Audio - Driven Prediction Of Child Language Proficiency: A Hybrid Transformer-Lightgbm Ensemble Framework For Automated Evaluation
DOI:
https://doi.org/10.64252/w4y45395Keywords:
Child ESL, Speech-to-text, Transformer, Wave2Vec, Whisper ModelAbstract
This paper presents a novel approach for automated assessment of child English as a Sec-ond Language (ESL) proficiency using transcript based analysis from speech recordings. Leveraging raw audio data of 5000 files, the proposed pipeline first extracts transcript-based linguistic features using Whisper, along with prosodic and acoustic characteristics using Wave2VeC. The pipeline combines features with transformer embeddings, evaluated via a hybrid Transformer and LightGBM model.

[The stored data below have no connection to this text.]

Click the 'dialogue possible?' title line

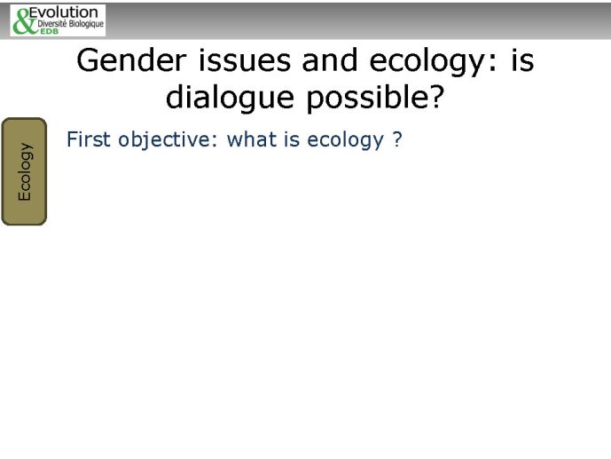tap(305, 97)
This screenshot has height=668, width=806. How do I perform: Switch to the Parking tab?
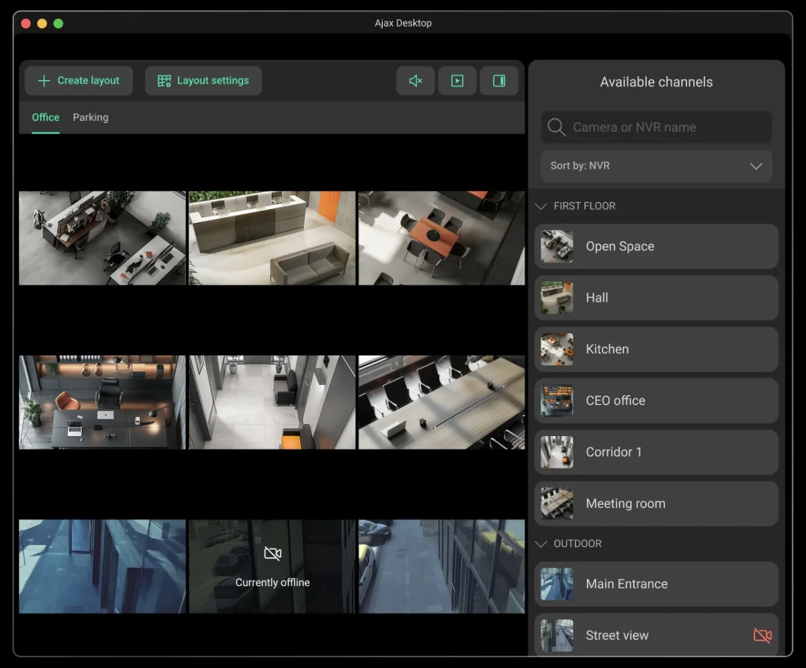[x=91, y=118]
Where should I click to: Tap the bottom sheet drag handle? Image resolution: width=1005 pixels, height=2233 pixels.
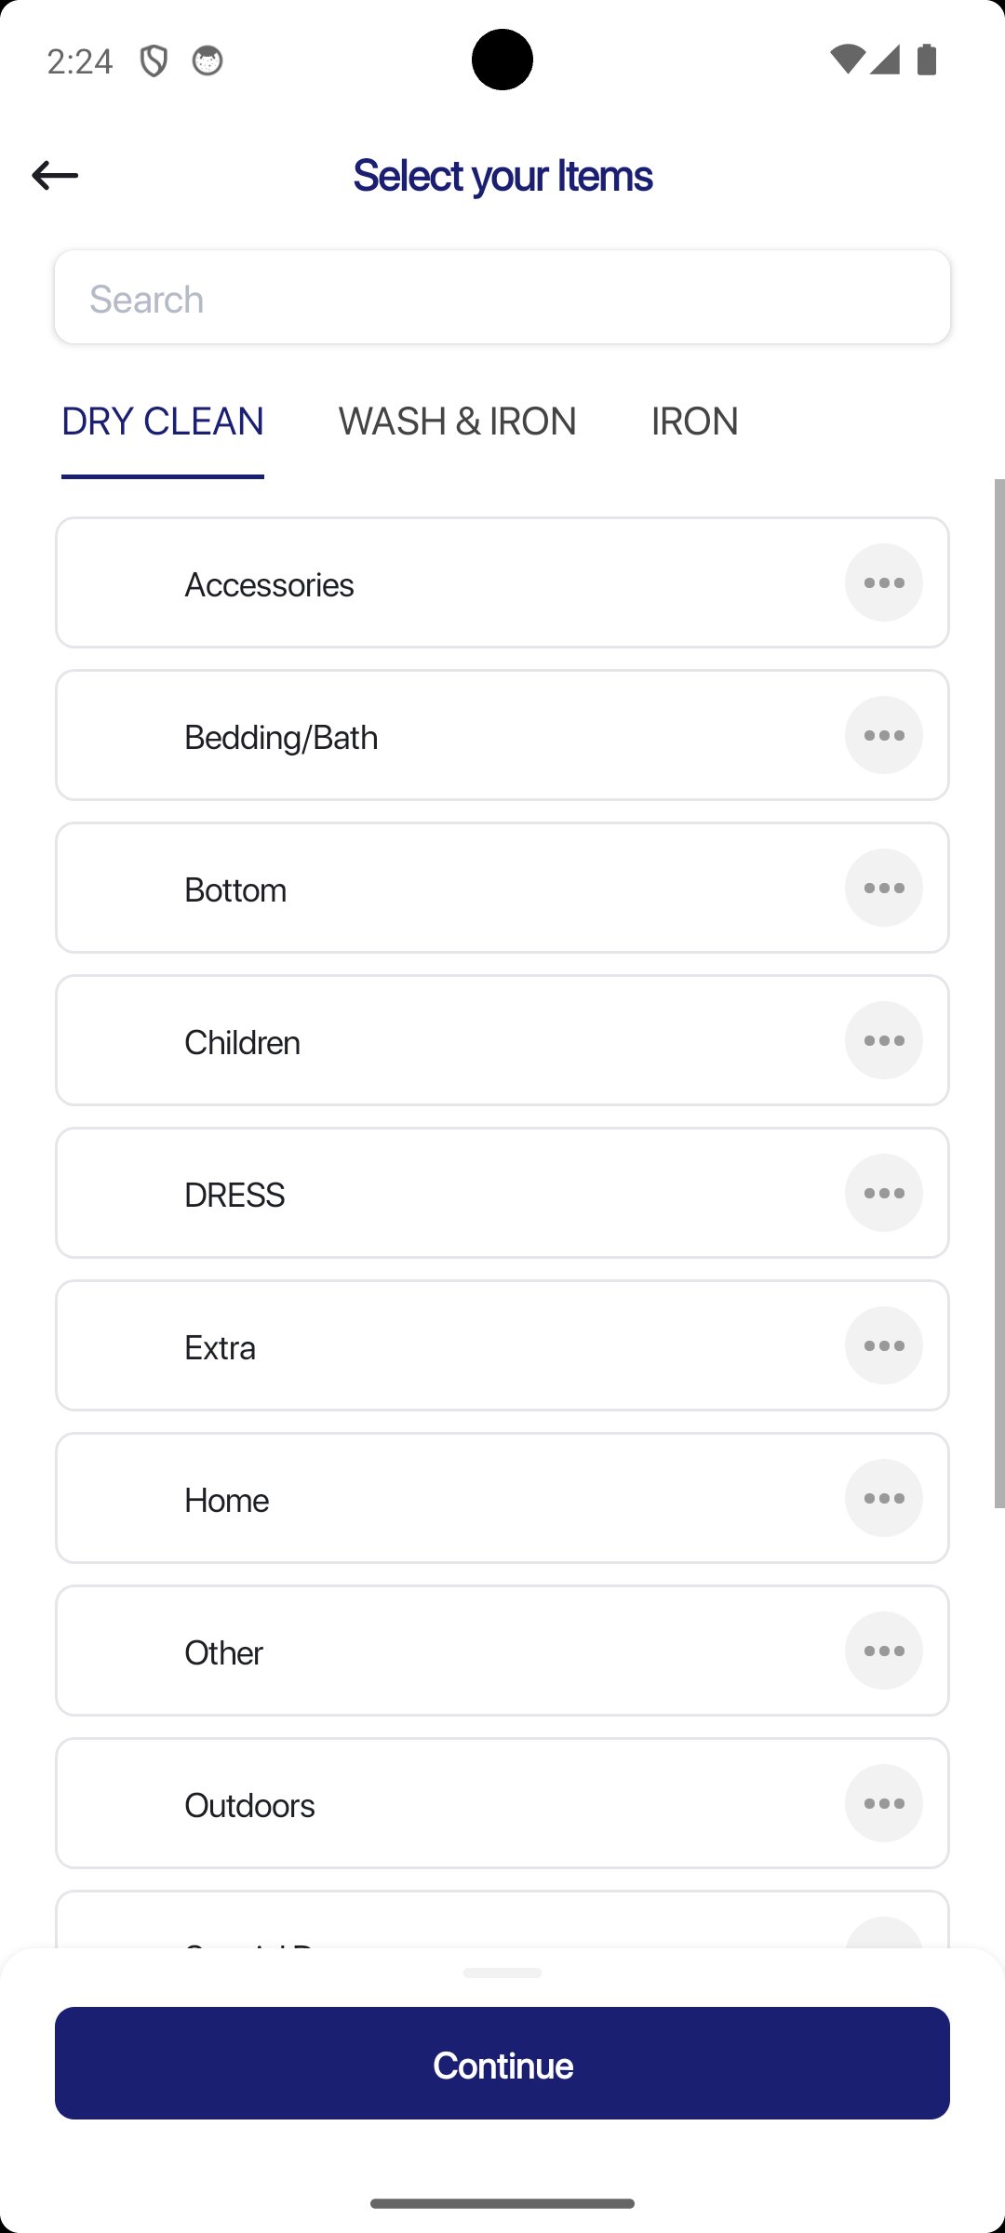click(x=503, y=1972)
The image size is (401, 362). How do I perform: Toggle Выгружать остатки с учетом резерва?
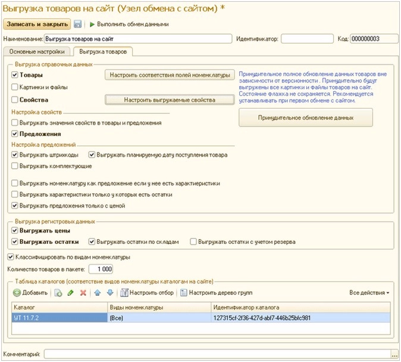pyautogui.click(x=193, y=242)
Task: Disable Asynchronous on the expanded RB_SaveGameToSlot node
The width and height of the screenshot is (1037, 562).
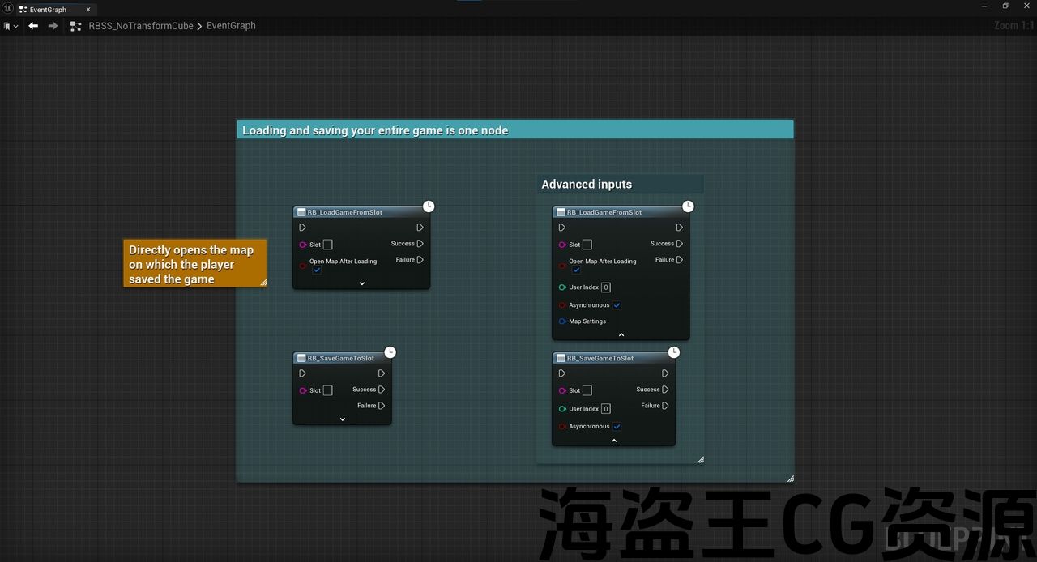Action: [617, 427]
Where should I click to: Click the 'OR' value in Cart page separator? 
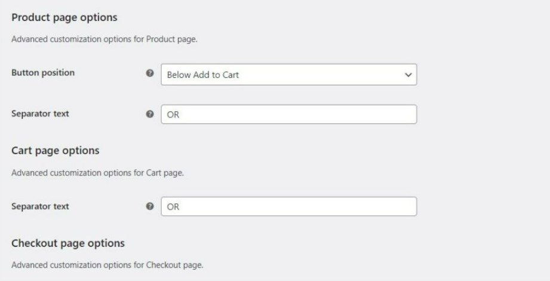coord(173,207)
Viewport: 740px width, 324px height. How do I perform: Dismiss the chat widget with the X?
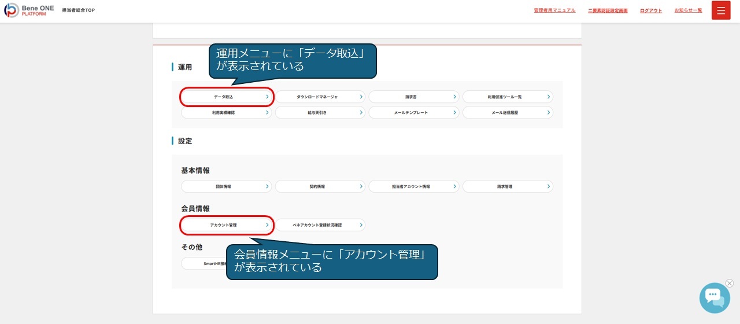[x=730, y=284]
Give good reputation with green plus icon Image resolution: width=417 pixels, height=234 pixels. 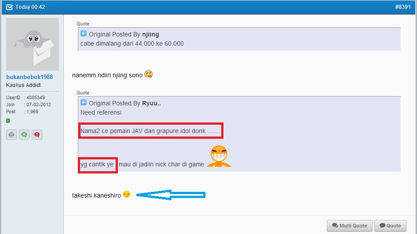point(24,135)
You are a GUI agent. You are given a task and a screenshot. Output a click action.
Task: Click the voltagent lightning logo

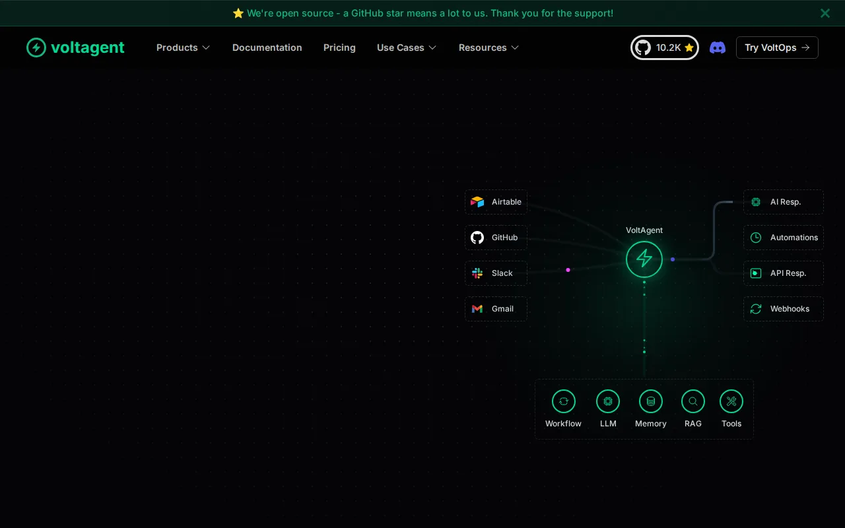(36, 48)
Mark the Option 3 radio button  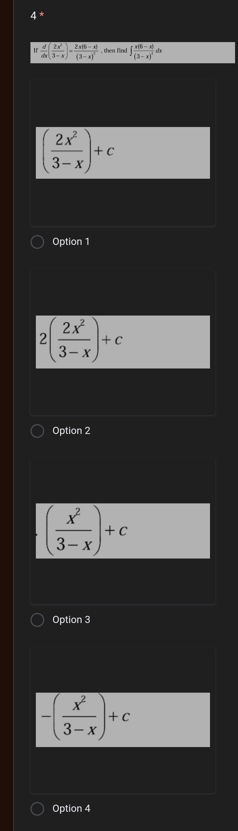tap(37, 620)
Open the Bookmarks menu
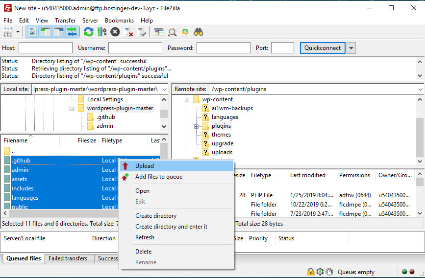This screenshot has height=278, width=425. click(x=119, y=21)
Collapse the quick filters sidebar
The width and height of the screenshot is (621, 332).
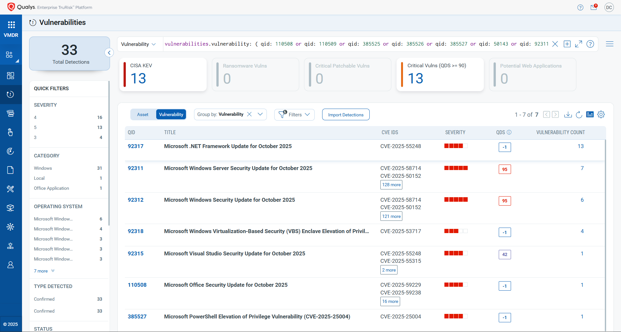pyautogui.click(x=109, y=53)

Experimental results demonstrate strong performance, with Accuracy: 0.972, and Pearson correlation: 0.98, outperforming baseline machine learning approaches. Comparative analysis with state-of-the-art methods, including ASR-driven GPT classifiers, highlights the advantages of the proposed offline, cost-efficient pipeline while maintaining high predictive fidelity. The system further supports real-time user feedback by analyzing key linguistic and syntactic indicators, enabling practical applications in educational and language learning environments. Overall, this study demonstrates the effectiveness of combining speech-driven embeddings with ensemble machine learning for precise, scalable child ESL proficiency assessment.